Big Data & Storage

Big data discussion area

BD – Isilon Multi-protocol access & Hadoop

BD – Isilon Multi-protocol access & Hadoop

Surely a scale out NAS array has little to do with Hadoop?

Why not just use commodity servers stuffed full of disks for your Hadoop needs?

Well, as it happens, Isilon has a great offering in Enterprise level Hadoop solutions By “Enterprise level Hadoop”. I mean that once a business decides it needs to put Hadoop into production, it requires all of the usual business processes surrounding a mission critical application. Typical Enterprise requirements are data protection, backup, snapshots, replication, high availability and security. With Isilon, not only do you get those Enterprise level features but you also get native HDFS support just like Isilon supports SMB, NFS, FTP, NDMP and Swift protocols.

Well what does that actually mean when put into production use?

Most high end NAS solutions offer simultaneous access to the same pool of data via say an NFS share and a SMB share.

explorer nfs

 

You can look at the share in Windows Explorer (left hand image), type in  ‘ls’ on the NFS share (right hand image) and you have access to the same data. You can read or write the data via any of the supported protocols assuming of course you have the appropriate file permissions.

Isilon, being a mature, Enterprise level NAS device, also provides all of the typical file sharing protocols and features but adds more!

Isilon supports the native HDFS protocol in the same manner. If you look at the share in Windows Explorer or do a ‘hdfs dfs –ls /’ it will look the same!

The screen grab below shows the output from “hdfs dfs –ls” of the same directory as those shown above in Explorer and NFS

hdfs

This means that you can simply upload your data into your Isilon based Hadoop cluster using traditional IP based protocols and then run Hadoop queries against it straight away.  There is no need to move the data, no translation, no post processing, it is just immediately available via the other protocols. Most importantly you dont need the default triple replication of the data thereby saving a huge amount of disk space. Obviously all the usual Hadoop ingest processes such as Sqoop or Flume and also Hortonworks data Flow (HDF) can also be used but the traditional IP based protocols such as SMB and NFS are well understood and have been used to share data for years.

How can this make your life easier?

In this example workflow, you have some logs from a web server writing to an NFS share. You want to run some Hadoop jobs against the data and then view the results via a windows client. You can do this in the traditional manner and have to copy the data into HDFS and out again but with Isilon it is far simpler.

workflow

The diagram above logically shows the following workflow.

  • You write your Web server log files into an NFS share
  • You then run Hadoop queries directly against them over HDFS
  • The results from the Hadoop job are written directly into a directory via HDFS which is then also available via an SMB share to make it easy to view the results straight away as a Windows user.

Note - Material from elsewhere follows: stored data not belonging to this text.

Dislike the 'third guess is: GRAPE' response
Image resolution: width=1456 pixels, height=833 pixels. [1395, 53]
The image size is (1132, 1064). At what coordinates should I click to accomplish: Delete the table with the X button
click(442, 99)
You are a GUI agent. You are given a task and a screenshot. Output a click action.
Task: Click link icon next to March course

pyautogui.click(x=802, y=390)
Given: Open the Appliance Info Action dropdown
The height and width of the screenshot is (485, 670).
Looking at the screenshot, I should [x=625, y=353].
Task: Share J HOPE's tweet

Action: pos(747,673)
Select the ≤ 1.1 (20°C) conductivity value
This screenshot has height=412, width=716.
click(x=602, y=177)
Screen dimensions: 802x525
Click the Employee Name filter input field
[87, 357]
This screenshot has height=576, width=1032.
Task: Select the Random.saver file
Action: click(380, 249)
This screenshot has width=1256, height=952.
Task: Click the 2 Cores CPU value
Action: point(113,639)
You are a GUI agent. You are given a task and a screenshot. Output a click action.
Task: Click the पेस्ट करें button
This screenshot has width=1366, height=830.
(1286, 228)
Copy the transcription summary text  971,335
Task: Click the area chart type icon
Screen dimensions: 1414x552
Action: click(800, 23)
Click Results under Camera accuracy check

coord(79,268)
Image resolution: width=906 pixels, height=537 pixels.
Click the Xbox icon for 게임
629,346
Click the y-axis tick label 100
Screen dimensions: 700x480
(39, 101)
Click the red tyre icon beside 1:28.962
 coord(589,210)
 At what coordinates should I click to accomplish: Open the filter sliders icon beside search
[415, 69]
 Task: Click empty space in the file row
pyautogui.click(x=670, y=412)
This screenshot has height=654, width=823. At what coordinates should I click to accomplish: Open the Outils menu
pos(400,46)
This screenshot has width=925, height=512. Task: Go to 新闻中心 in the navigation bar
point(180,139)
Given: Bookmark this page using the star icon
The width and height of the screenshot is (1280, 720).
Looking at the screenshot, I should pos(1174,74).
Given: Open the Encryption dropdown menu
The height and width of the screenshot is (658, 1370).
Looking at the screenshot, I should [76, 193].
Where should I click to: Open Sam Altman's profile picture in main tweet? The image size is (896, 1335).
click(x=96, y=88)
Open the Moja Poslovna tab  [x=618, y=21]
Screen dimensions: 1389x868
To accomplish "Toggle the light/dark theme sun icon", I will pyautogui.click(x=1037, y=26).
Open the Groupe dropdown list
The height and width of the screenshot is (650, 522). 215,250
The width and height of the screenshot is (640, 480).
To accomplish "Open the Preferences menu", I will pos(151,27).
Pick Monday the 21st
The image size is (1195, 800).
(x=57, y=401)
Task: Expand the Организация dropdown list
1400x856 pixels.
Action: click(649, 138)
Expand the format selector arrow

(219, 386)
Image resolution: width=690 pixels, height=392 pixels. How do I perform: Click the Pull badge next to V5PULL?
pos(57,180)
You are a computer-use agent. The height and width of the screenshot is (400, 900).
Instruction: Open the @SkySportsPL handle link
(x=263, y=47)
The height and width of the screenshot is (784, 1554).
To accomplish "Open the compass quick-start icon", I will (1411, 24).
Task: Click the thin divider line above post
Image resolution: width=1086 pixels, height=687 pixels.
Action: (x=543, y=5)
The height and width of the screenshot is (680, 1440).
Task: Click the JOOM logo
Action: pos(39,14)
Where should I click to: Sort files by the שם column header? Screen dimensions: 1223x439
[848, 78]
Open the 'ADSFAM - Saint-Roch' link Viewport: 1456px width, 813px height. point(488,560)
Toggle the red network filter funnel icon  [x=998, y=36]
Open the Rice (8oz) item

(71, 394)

There is no extra moving of data in/out of HDFS, no transferring of the results to another location. It is available via any of the protocols as soon as it is written to the underlying OneFS file system. (OneFS is the operating system that runs on each node in the Isilon cluster providing the shared single file system namespace across all nodes.)

How does Isilon achieve this very useful functionality?

Each node in the Isilon Cluster runs a HDFS daemon process that responds to HDFS protocol requests as both a NameNode and a DataNode. Those requests are “translated at wire speed”, just like any other supported IP protocol, into the associated actions/results onto the Isilon OneFS Posix file system. The diagram below shows a high level view of what is going on for well know standard IP based protocols

ip_protocol

The IP protocol talks to the Isilon via a service running on a specified standard IP port. An associated service running on the protocol specific port translates the commands/data into the appropriate action onto the underlying file system. Isilon has created an HDFS protocol translator service that responds to NameNode and DataNode requests on the default port 8082. Other HDFS services such as https and webHDFS use different port numbers.

The diagram below logically shows a 4 node Isilon cluster running the HDFS daemon on each node and acts like both a NameNode and a DataNode for all of the data in the pool.

nn-dn

  1. The Hadoop worker node, running the standard HDFS Client code, connects to the NameNode to request the location of a block/file.
    • NOTE: There is no specific code or plugin required on any client as Isilon runs a fully HDFS compliant service. You just use the default HDFS software provided by an Apache Hadoop distribution.
  2. The Isilon NameNode service provides a compliant API response with the IP addresses of three DataNodes that have access to the data requested (on Isilon, all of the nodes in the pool or zone have access to all of the data)
    • Isilon also supports “rack awareness” to return the most appropriate nodes IP addresses.
  3. The compute worker node then connects to the Isilon DataNode service running on one of the nodes specified by the NameNode to request the data.
    • The selected Isilon node collates the data from the OneFS file system and returns it to the worker node.

In the above example, the NameNode listed in the core-site.xml file is the fully Qualified Domain Name (FQDN) of the SmartConnect IP address of the Isilon.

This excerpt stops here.